No verdict means the OpenAI trial is still a document story, not a Musk personality story.
CNBC puts OpenAI inside the private-market hype cycle while the trial record remains unresolved.
X wants a Musk and Altman verdict before the jury has supplied one.
The OpenAI trial still lacks the only receipt that would change the story, because CNBC's weekend market piece put OpenAI beside Cerebras, SpaceX, and Anthropic in the private-company hype stack but did not produce a verdict, order, motion, juror note, or other trial outcome. [1]
That matters because Sunday's paper said Musk's OpenAI case was with the jury while Musk was in Beijing, a deliberately narrow position in which physical absence mattered only because it sat beside a live jury clock.
Monday has not widened the claim: MSM is tempted by the valuation halo around OpenAI and its peers, X wants the lawsuit to become a morality play about betrayal, control, or genius, and the paper's job is duller but more useful because it names the document that has not arrived.

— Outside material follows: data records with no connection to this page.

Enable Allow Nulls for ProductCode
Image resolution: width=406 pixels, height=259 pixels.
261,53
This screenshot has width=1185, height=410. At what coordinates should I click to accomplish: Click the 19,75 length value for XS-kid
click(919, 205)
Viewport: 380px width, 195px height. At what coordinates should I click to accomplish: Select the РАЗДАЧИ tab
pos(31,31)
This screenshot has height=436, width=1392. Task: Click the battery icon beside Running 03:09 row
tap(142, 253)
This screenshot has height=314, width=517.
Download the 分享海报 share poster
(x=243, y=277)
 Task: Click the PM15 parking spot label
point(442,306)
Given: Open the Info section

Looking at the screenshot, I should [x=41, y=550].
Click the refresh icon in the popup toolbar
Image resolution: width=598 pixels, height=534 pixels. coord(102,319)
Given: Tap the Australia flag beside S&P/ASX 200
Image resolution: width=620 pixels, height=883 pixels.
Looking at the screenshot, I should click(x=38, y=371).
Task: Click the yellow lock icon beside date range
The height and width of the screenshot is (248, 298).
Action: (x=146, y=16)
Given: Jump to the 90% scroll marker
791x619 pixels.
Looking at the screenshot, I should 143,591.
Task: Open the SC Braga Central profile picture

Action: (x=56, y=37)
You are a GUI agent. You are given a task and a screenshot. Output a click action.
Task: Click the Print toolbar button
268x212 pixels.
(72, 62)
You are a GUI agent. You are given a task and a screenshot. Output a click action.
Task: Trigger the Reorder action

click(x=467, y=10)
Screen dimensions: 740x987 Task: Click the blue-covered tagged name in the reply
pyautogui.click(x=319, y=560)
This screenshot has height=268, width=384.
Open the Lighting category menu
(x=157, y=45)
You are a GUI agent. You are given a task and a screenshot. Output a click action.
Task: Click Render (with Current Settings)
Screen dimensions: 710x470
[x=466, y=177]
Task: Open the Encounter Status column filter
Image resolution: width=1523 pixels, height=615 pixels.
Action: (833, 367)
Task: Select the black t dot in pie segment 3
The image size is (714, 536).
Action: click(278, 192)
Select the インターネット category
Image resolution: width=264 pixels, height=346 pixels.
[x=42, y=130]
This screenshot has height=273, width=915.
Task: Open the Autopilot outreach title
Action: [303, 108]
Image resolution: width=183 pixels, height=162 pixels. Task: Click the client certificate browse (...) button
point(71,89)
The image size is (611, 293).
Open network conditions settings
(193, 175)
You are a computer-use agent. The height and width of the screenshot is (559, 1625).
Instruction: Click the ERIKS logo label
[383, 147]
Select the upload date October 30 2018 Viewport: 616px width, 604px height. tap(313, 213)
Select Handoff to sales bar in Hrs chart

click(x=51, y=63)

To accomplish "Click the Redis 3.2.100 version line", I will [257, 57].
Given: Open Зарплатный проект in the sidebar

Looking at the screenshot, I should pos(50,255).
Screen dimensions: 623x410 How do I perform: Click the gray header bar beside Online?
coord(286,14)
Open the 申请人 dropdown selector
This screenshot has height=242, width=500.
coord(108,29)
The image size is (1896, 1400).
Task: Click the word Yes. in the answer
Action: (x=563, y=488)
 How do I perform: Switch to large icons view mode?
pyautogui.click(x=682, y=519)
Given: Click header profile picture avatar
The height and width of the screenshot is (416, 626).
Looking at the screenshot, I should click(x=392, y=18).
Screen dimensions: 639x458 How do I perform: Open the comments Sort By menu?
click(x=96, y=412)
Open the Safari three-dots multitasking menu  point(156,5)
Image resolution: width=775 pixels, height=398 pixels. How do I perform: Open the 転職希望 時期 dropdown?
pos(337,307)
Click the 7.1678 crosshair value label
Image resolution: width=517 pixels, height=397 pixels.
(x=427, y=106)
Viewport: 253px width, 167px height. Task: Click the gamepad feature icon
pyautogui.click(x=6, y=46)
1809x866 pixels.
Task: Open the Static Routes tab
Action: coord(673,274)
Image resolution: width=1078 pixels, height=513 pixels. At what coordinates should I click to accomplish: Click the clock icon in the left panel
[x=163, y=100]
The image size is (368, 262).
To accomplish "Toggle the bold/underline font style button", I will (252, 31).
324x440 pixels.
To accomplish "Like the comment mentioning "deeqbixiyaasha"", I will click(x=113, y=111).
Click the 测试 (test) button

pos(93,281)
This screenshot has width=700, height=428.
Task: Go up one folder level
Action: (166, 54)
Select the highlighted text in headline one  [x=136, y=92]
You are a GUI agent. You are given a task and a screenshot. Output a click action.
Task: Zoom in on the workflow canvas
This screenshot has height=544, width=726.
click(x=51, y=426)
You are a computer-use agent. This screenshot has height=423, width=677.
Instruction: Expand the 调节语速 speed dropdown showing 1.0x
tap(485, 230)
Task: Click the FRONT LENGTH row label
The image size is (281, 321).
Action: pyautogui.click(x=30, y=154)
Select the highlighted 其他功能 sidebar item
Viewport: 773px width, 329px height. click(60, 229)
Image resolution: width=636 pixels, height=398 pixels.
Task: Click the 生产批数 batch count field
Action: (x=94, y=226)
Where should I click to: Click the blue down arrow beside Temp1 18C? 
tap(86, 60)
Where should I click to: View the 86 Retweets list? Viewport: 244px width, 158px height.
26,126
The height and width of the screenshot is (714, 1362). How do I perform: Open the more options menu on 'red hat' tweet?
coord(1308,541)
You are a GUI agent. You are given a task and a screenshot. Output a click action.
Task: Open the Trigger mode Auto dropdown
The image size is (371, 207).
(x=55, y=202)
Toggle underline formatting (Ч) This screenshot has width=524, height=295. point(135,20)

A verdict would move the story, a court order would move it, and a filing that explains the jury's status would move it, but until then this remains a watch item rather than evidence that either side has won the institutional fight.
That restraint is not a favor to Musk or OpenAI, but the difference between covering a trial record and covering the emotional weather that gathers around two famous technology figures.